Assignment: Extract the records word for word, from their first line through the line that contains "at that location.". Leave the pictures out.

Data for processing:
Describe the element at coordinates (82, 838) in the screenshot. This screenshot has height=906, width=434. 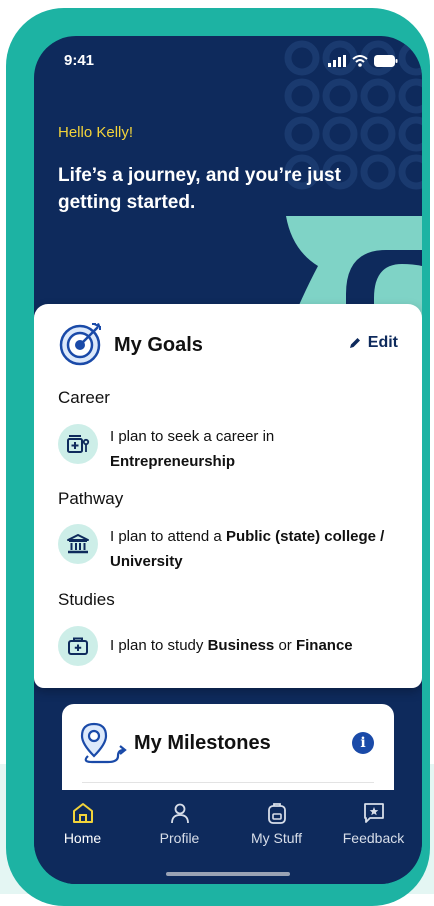
I see `tab-home-label: Home` at that location.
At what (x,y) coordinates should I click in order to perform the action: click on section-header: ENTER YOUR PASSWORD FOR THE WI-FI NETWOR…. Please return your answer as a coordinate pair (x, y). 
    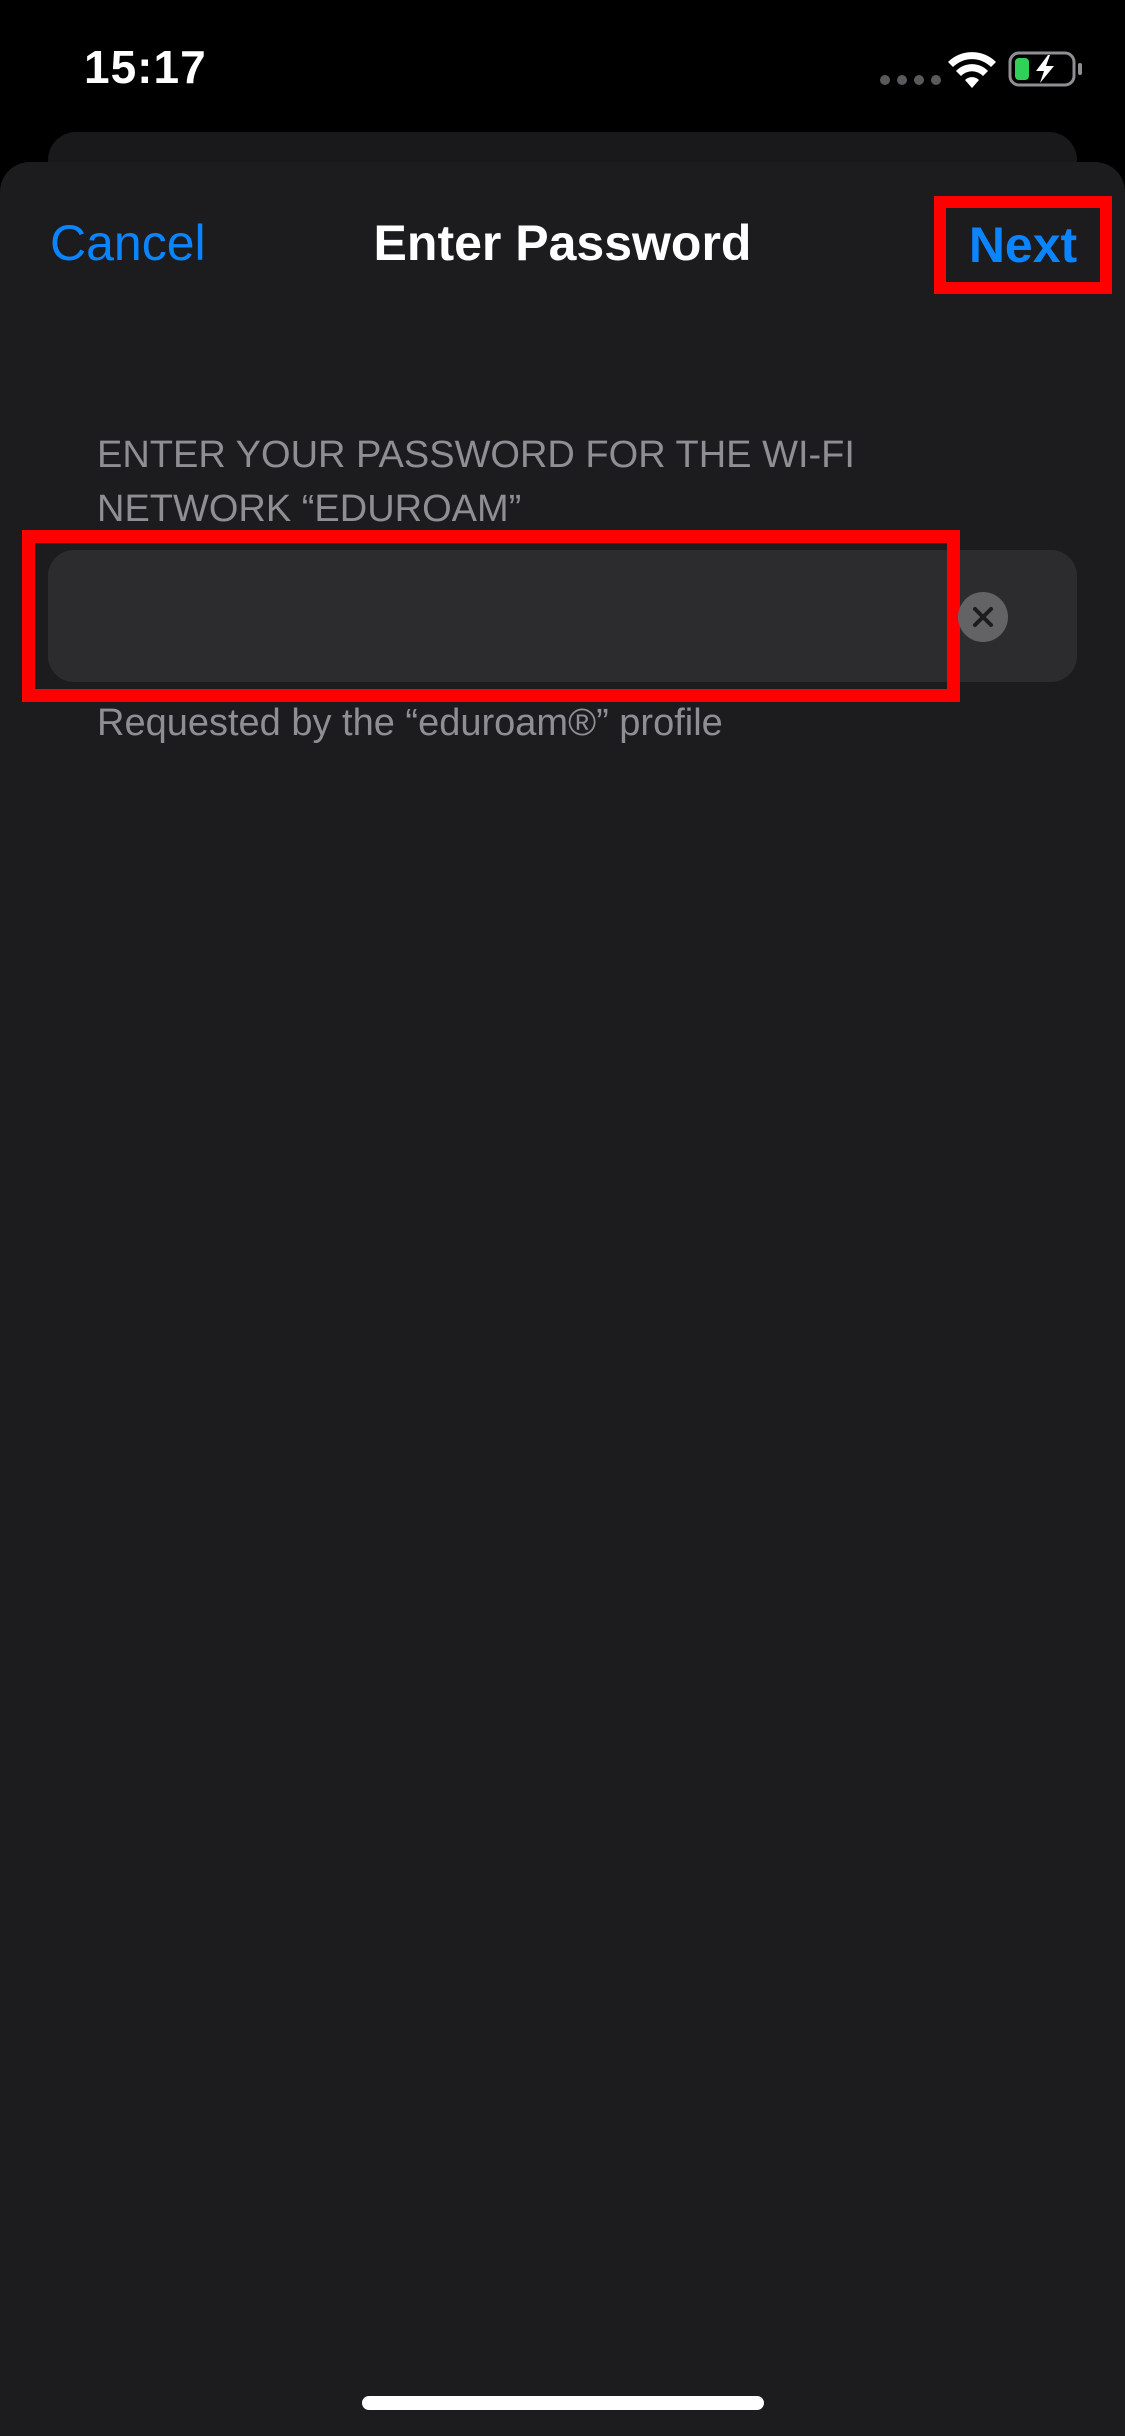
    Looking at the image, I should click on (476, 482).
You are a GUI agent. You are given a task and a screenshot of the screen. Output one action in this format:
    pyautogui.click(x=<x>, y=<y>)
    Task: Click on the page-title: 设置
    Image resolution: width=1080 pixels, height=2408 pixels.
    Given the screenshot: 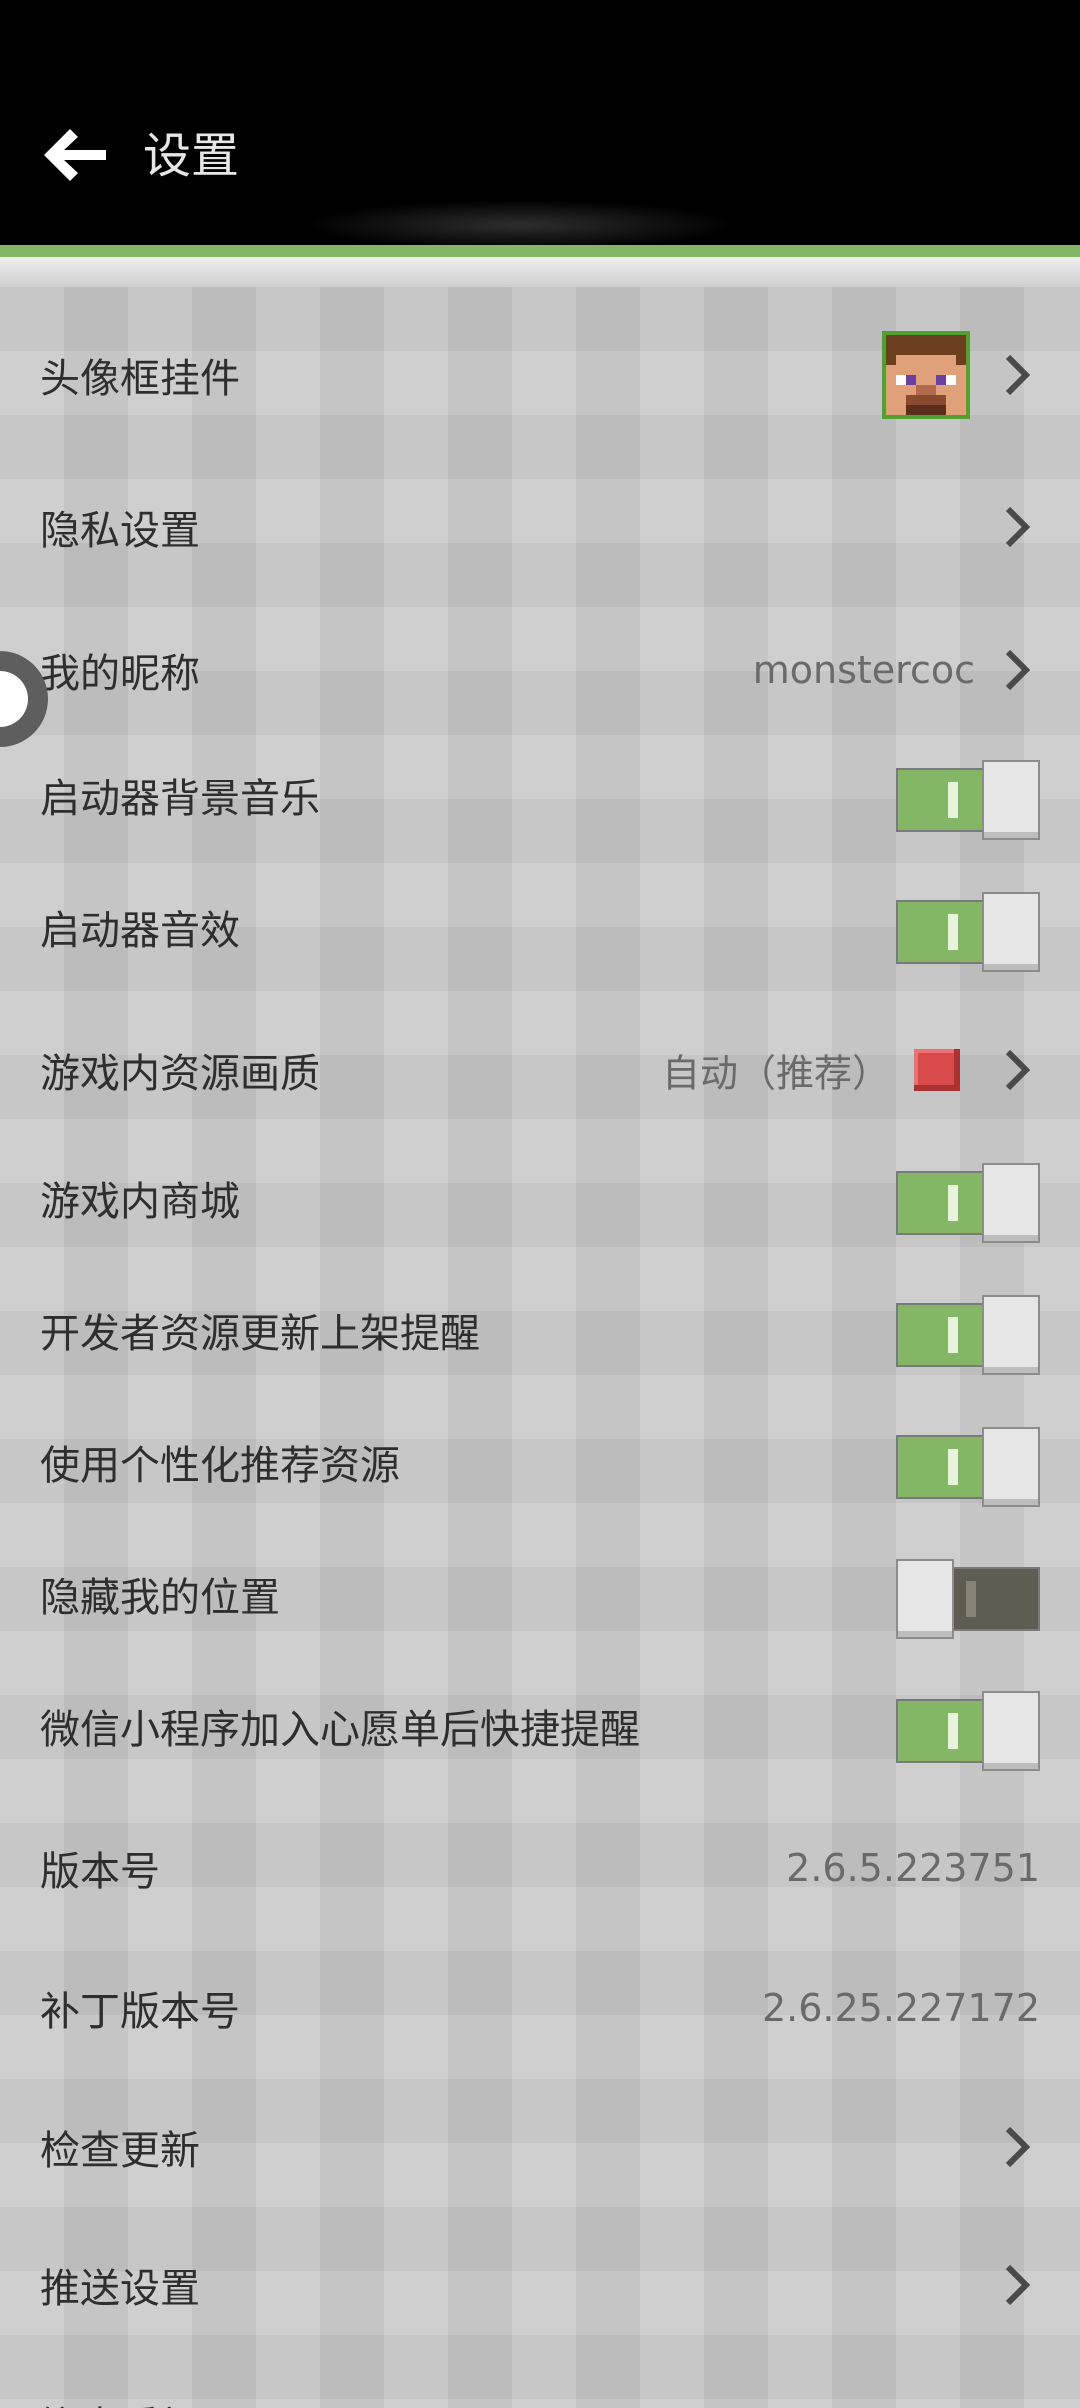 What is the action you would take?
    pyautogui.click(x=192, y=156)
    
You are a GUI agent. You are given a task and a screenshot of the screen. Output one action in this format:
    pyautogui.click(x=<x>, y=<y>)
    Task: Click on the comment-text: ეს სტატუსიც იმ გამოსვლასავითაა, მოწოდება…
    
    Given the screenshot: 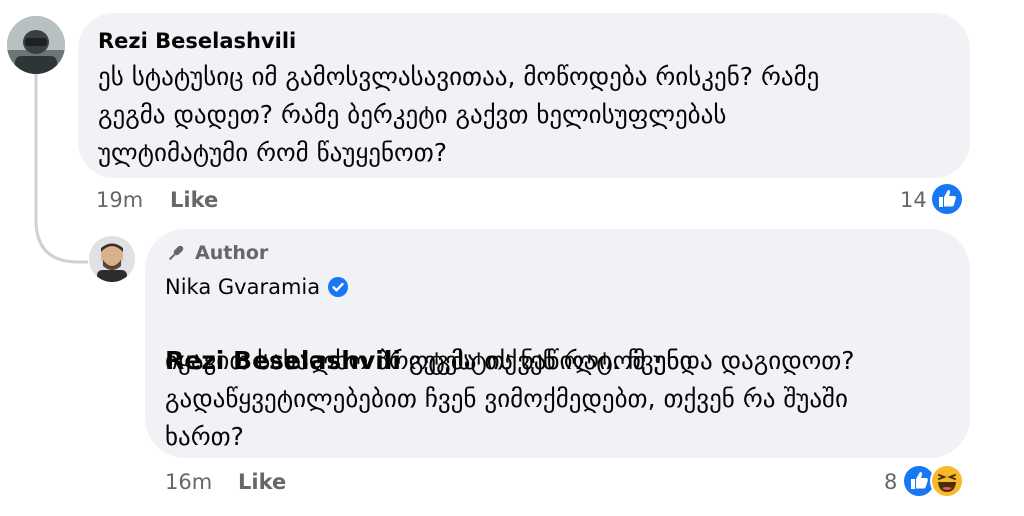 What is the action you would take?
    pyautogui.click(x=459, y=114)
    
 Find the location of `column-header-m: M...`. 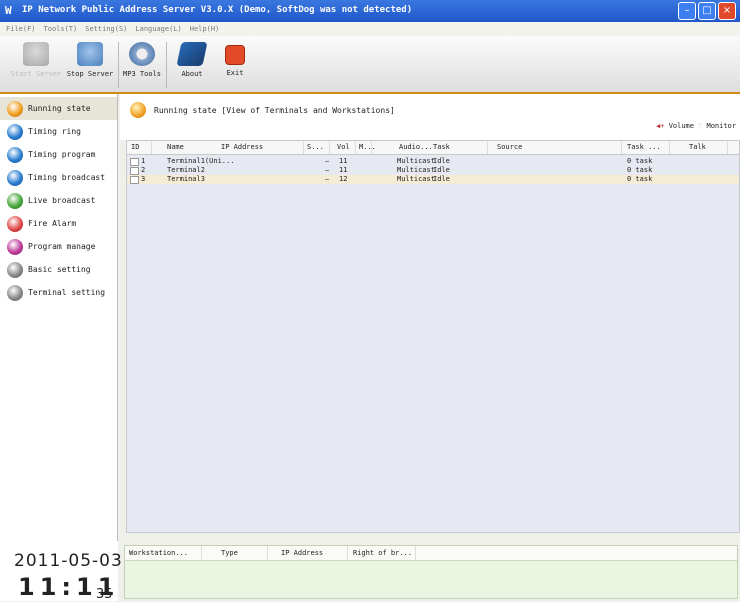

column-header-m: M... is located at coordinates (368, 147).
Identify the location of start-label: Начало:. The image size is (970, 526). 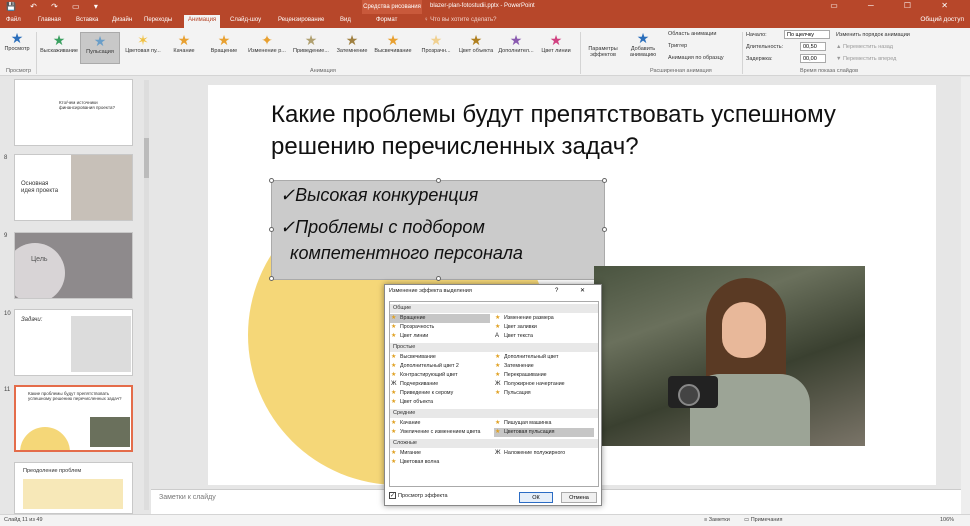
(756, 35).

Written reply:
Describe the element at coordinates (82, 838) in the screenshot. This screenshot has height=906, width=434. 
I see `tab-home-label: Home` at that location.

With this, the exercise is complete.